First, the AI needs to understand what you want. It uses a tool called CLIP (think of it as a super-advanced librarian that knows how images and words connect).

  • How it works: The AI takes a picture of the floating objects, shows it to the "librarian," and asks, "Does this look like a burger?"
  • The Feedback Loop: If the answer is "No, that looks like a floating mess," the AI gets a tiny nudge (a gradient) telling it to move the objects slightly. It keeps doing this, taking thousands of tiny steps, until the picture it sees matches your text description perfectly.

2. The "Ghost Hands" (Geometric Constraints)

Here's the problem: The "Magic Eye" is great at understanding ideas, but it's bad at understanding physics. If you just ask it to "put the patty on the bun," it might slide the patty inside the bun like a ghost, or leave a huge gap.

To fix this, the authors added two "rules" to the AI's brain:

  • The Sticky Tape (Soft-ICP): Imagine the surfaces of the objects are covered in tiny, invisible Velcro dots. The AI is told to stick the closest dots of the two objects together. This ensures they actually touch.
  • The Anti-Ghost Rule (Penetration Loss): The AI is strictly forbidden from letting one object pass through the other (unless you specifically ask for something like a knife cutting an apple). If the patty tries to go inside the bun, the AI feels a "pain" signal and pushes it back out.
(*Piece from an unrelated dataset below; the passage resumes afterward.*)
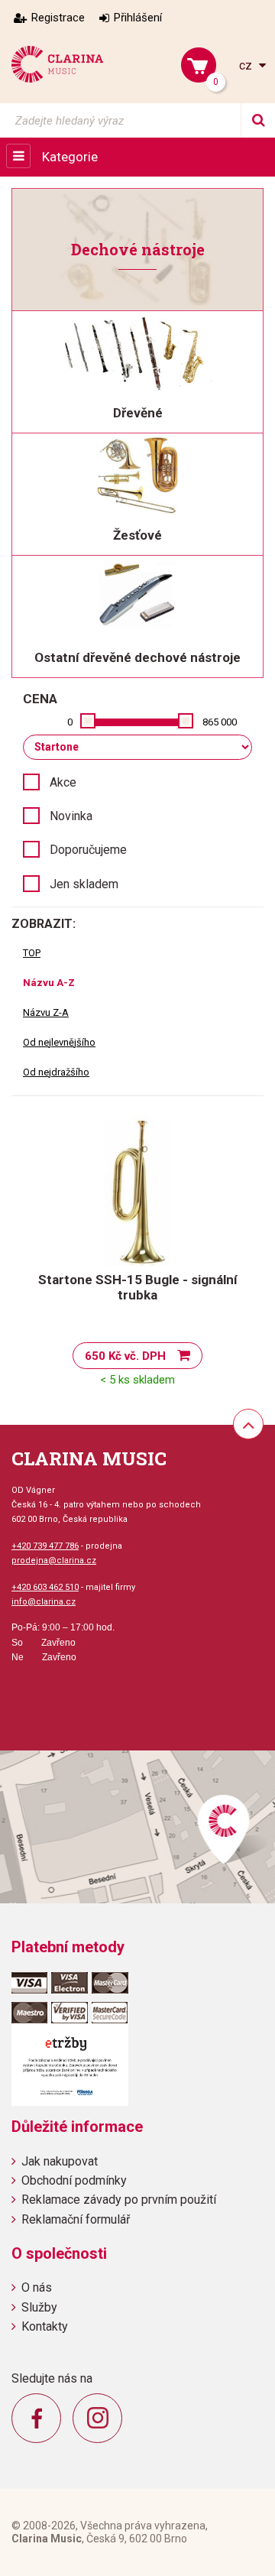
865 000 (219, 722)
3. The "Zoom-In" Strategy (Phased Optimization)

Trying to solve the whole puzzle at once is hard. So, the AI plays a game of "Hot and Cold" in stages:

  • Phase 1 (The Wide Shot): The AI starts with a wide camera view. It's just trying to get the objects roughly near each other. It's allowed to be a bit messy and even let them pass through each other slightly (like sliding a flower into a vase).
  • Phase 2 & 3 (The Zoom-In): As it gets closer, the camera zooms in tight on the interaction area. The "Sticky Tape" and "Anti-Ghost" rules get stronger. Now, the AI is obsessed with making sure the surfaces touch perfectly and nothing is overlapping.

4. The "Try Again" Safety Net

Sometimes, the AI might get stuck in a bad spot (like putting the burger patty on the side of the bun instead of the top). To fix this, the system doesn't just try once. It runs the simulation five times starting from different random positions. At the end, it picks the result that looks the best according to your text.

Why is this cool?

  • No Training Needed: Usually, to teach a computer to do this, you need thousands of examples of "burgers" and "pizzas." This method works zero-shot, meaning it has never seen a burger before. It just uses its general knowledge of language and geometry to figure it out on the fly.
  • It's Creative: You can ask for weird things, like "Pinocchio wearing a hat" or "A golden necklace on a stand," and it will figure out the physics of how a hat sits on a head or how a necklace drapes.

The Bottom Line

This paper is about teaching computers to be 3D editors. Instead of you manually moving every piece, you just describe the scene, and the AI uses a mix of "reading your mind" (text) and "feeling the physics" (geometry) to assemble the objects for you, just like a master chef plating a dish.